Case Study: Passive House and Embodied Carbon
September 28, 2023Newsletters: 2023 Issues
November 22, 2023Meeting 2030 Goals, Today
In combination, building operations and construction are responsible for 39 percent of global CO2 emissions. Estimates vary depending on the scope of study, but recent figures from BC tell us that provincially, embodied carbon is responsible for 7.5 megatonnes CO2e annually [1]. That’s the emissions associated with extraction, manufacturing, transportation, installation, and the decommissioning of building materials.
Global CO2 emissions by sector, adapted from the World Green Building Council, Global Status Report, 2019
Over the past few decades, huge progress has been made towards addressing building operational emissions although this only represents half of the total issue. The Vancouver Building By-Law recently adopted embodied carbon limits for Part 3 (large, multi-storey, or significant) buildings, but right now there are no embodied carbon limits for homes. By publishing this case study, CLF British Columbia hopes to bring awareness of this issue to the low-rise building industry and to highlight that emissions can be dramatically reduced without adding costs to construction. Addressing embodied emissions in Part 9 homes will play a crucial part in meeting municipal, provincial, and national climate goals.
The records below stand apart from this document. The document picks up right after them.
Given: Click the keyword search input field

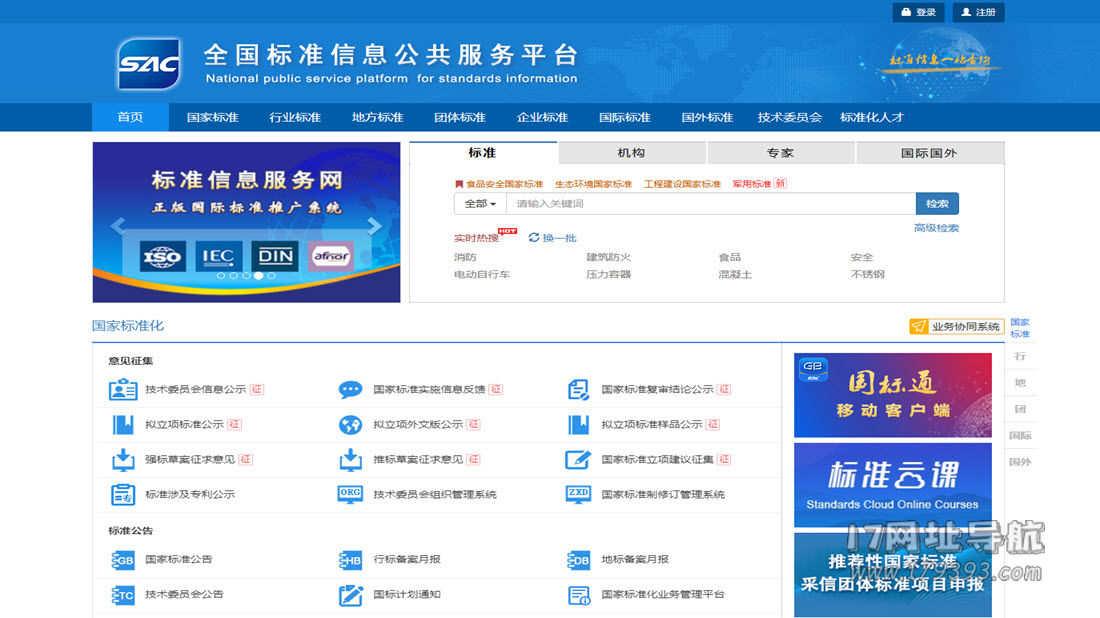Looking at the screenshot, I should (710, 204).
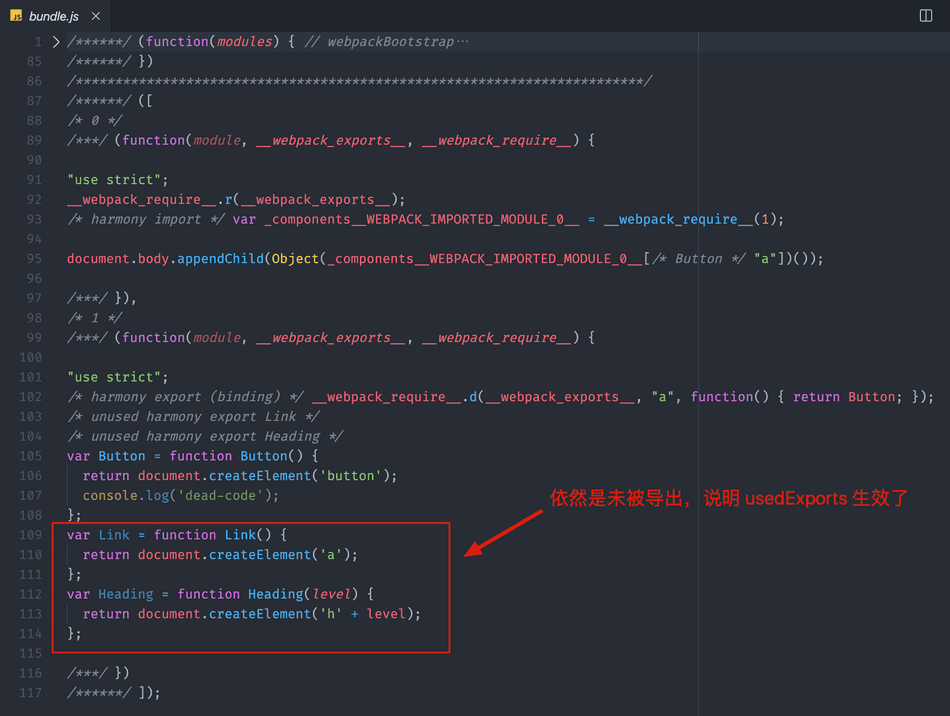The image size is (950, 716).
Task: Click the red usedExports annotation text
Action: click(x=728, y=497)
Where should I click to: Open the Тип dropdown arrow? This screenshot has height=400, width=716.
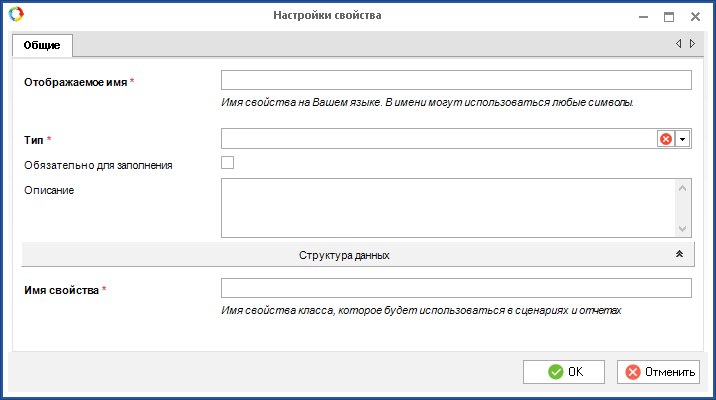[683, 139]
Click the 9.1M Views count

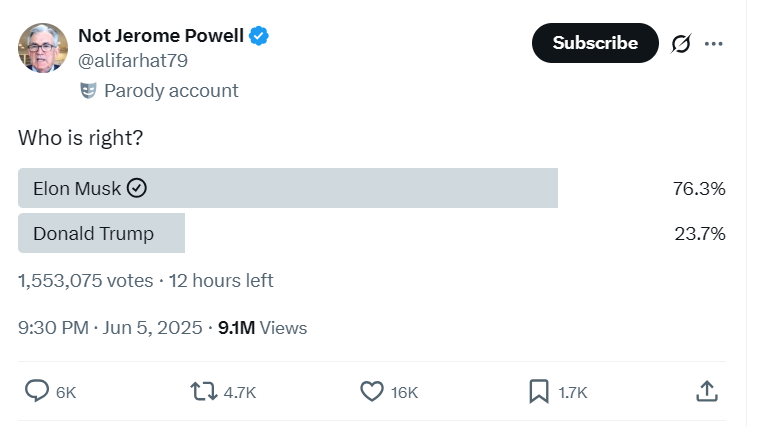262,327
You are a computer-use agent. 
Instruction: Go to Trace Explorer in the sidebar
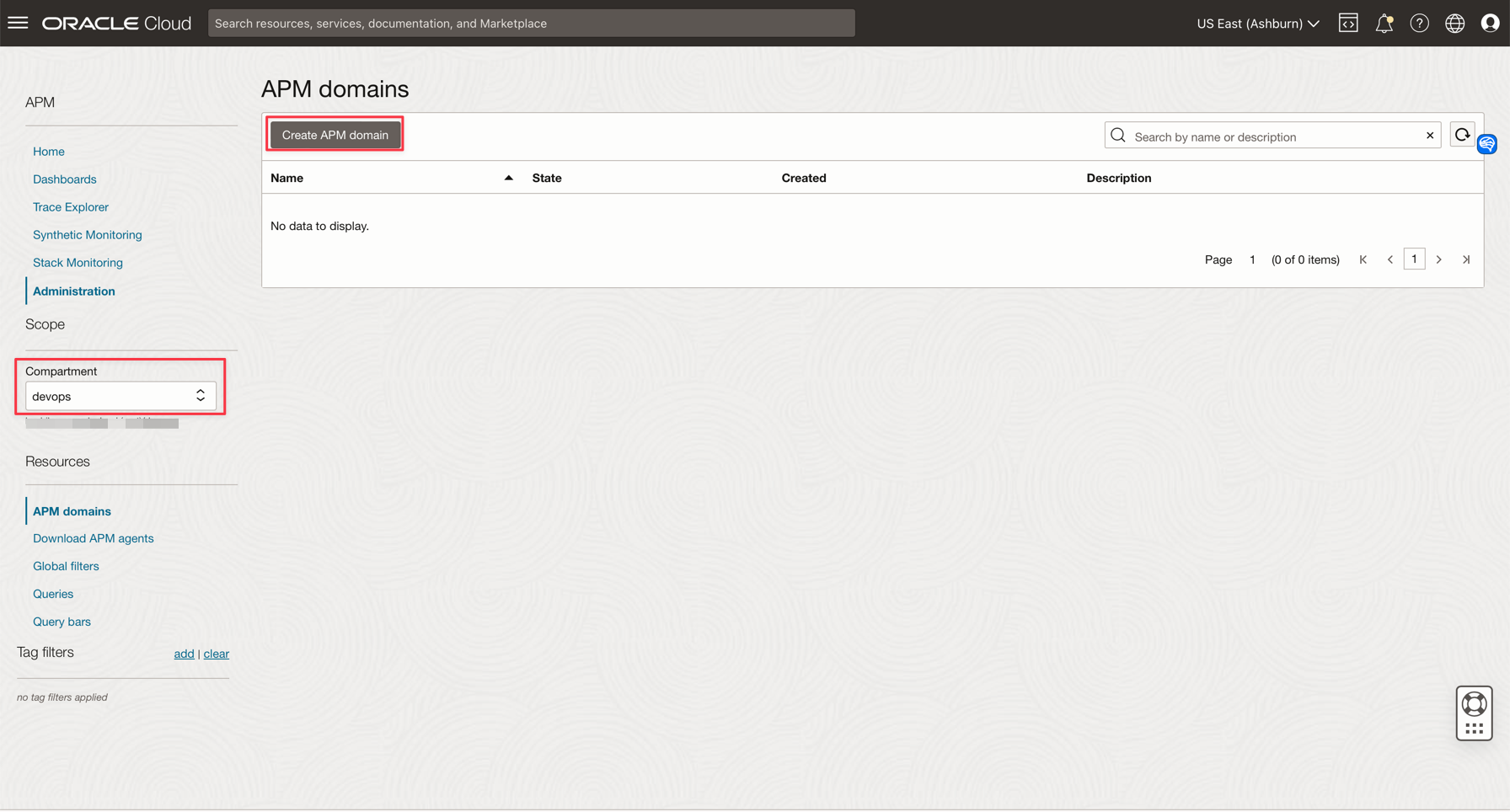[x=71, y=207]
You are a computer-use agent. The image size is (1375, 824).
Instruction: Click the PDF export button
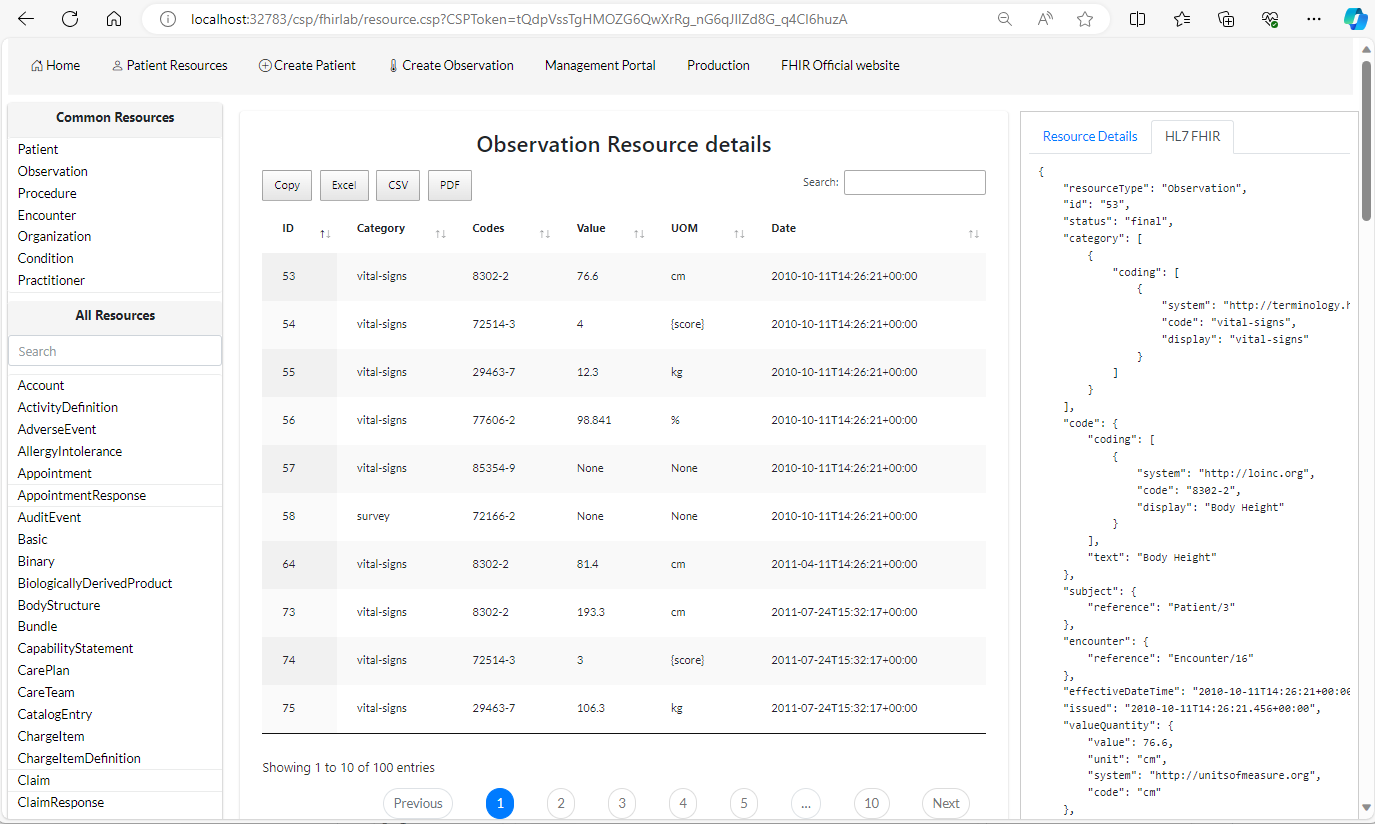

This study explores how one home on the Sunshine Coast managed to meet Step 5 of the BC Energy Step Code while also keeping embodied emission intensity to 118 kgCO2e/m2, significantly below the City of Vancouver’s benchmark of 200 kgCO2e/m2 for an average home in the city [2].
Background
The homeowner’s vision was to build a home that minimized both operational and embodied emissions, with the goal of demonstrating that one does not preclude the other. After purchasing an undeveloped plot of land in the District of Sechelt, the homeowner engaged Lincoln Construction as the builder, seeking out their advice and experience with designing sustainable homes. Lincoln recommended GNAR Sustainable Design as the building designer, with Carbon Wise later brought on as energy advisor and LCA consultant for the project.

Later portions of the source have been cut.